Pixel coordinate grounding data:
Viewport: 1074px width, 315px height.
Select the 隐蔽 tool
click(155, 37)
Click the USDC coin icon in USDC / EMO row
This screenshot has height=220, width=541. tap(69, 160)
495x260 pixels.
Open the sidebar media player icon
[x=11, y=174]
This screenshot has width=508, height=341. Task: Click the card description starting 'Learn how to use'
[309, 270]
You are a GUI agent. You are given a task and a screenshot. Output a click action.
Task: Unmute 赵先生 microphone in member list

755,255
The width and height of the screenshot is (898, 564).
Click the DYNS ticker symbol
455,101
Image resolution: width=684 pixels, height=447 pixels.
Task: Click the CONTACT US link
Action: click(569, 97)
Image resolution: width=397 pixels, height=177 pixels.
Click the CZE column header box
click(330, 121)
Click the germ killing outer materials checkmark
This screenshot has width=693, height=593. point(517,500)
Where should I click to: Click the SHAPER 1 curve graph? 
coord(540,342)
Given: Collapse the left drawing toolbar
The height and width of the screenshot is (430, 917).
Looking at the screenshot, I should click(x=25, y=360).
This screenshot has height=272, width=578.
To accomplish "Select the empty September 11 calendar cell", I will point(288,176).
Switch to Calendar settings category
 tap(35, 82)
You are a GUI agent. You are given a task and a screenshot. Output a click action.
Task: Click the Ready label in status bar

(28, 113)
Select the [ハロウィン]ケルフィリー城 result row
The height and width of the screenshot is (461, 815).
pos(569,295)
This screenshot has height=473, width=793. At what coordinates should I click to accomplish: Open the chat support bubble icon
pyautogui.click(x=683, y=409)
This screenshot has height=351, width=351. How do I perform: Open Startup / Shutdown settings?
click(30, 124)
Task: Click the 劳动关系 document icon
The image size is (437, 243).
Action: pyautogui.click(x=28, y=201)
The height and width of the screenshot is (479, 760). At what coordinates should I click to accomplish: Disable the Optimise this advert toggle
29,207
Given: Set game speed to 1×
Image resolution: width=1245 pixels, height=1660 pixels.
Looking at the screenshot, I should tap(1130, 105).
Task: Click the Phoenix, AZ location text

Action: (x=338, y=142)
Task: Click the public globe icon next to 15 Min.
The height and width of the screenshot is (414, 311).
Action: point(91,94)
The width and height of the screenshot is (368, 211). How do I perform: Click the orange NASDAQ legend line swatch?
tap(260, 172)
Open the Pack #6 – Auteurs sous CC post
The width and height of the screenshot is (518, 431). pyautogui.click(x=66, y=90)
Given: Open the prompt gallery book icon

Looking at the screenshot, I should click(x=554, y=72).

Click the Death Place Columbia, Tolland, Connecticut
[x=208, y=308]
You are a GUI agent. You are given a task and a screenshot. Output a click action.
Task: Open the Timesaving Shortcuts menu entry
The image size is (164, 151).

**PROBLEM**
Transcribe the records in full, word for word.

**ANSWER SPACE**
Viewport: 1074px width, 315px height.
Select the 隐蔽 tool
click(155, 37)
Click the USDC coin icon in USDC / EMO row
This screenshot has height=220, width=541. tap(69, 160)
495x260 pixels.
Open the sidebar media player icon
[x=11, y=174]
This screenshot has width=508, height=341. Task: Click the card description starting 'Learn how to use'
[309, 270]
You are a GUI agent. You are given a task and a screenshot. Output a click action.
Task: Unmute 赵先生 microphone in member list

755,255
The width and height of the screenshot is (898, 564).
Click the DYNS ticker symbol
455,101
Image resolution: width=684 pixels, height=447 pixels.
Task: Click the CONTACT US link
Action: click(569, 97)
Image resolution: width=397 pixels, height=177 pixels.
Click the CZE column header box
click(330, 121)
Click the germ killing outer materials checkmark
This screenshot has width=693, height=593. point(517,500)
Where should I click to: Click the SHAPER 1 curve graph? 
coord(540,342)
Given: Collapse the left drawing toolbar
The height and width of the screenshot is (430, 917).
Looking at the screenshot, I should click(x=25, y=360).
This screenshot has height=272, width=578.
To accomplish "Select the empty September 11 calendar cell", I will point(288,176).
Switch to Calendar settings category
 tap(35, 82)
You are a GUI agent. You are given a task and a screenshot. Output a click action.
Task: Click the Ready label in status bar

(28, 113)
Select the [ハロウィン]ケルフィリー城 result row
The height and width of the screenshot is (461, 815).
pos(569,295)
This screenshot has height=473, width=793. At what coordinates should I click to accomplish: Open the chat support bubble icon
pyautogui.click(x=683, y=409)
This screenshot has height=351, width=351. How do I perform: Open Startup / Shutdown settings?
click(30, 124)
Task: Click the 劳动关系 document icon
The image size is (437, 243).
Action: pyautogui.click(x=28, y=201)
The height and width of the screenshot is (479, 760). At what coordinates should I click to accomplish: Disable the Optimise this advert toggle
29,207
Given: Set game speed to 1×
Image resolution: width=1245 pixels, height=1660 pixels.
Looking at the screenshot, I should tap(1130, 105).
Task: Click the Phoenix, AZ location text

Action: (x=338, y=142)
Task: Click the public globe icon next to 15 Min.
The height and width of the screenshot is (414, 311).
Action: point(91,94)
The width and height of the screenshot is (368, 211). How do I perform: Click the orange NASDAQ legend line swatch?
tap(260, 172)
Open the Pack #6 – Auteurs sous CC post
The width and height of the screenshot is (518, 431). pyautogui.click(x=66, y=90)
Given: Open the prompt gallery book icon

Looking at the screenshot, I should click(x=554, y=72).

Click the Death Place Columbia, Tolland, Connecticut
[x=208, y=308]
You are a GUI agent. You are given a task and a screenshot. Output a click action.
Task: Open the Timesaving Shortcuts menu entry
The image size is (164, 151).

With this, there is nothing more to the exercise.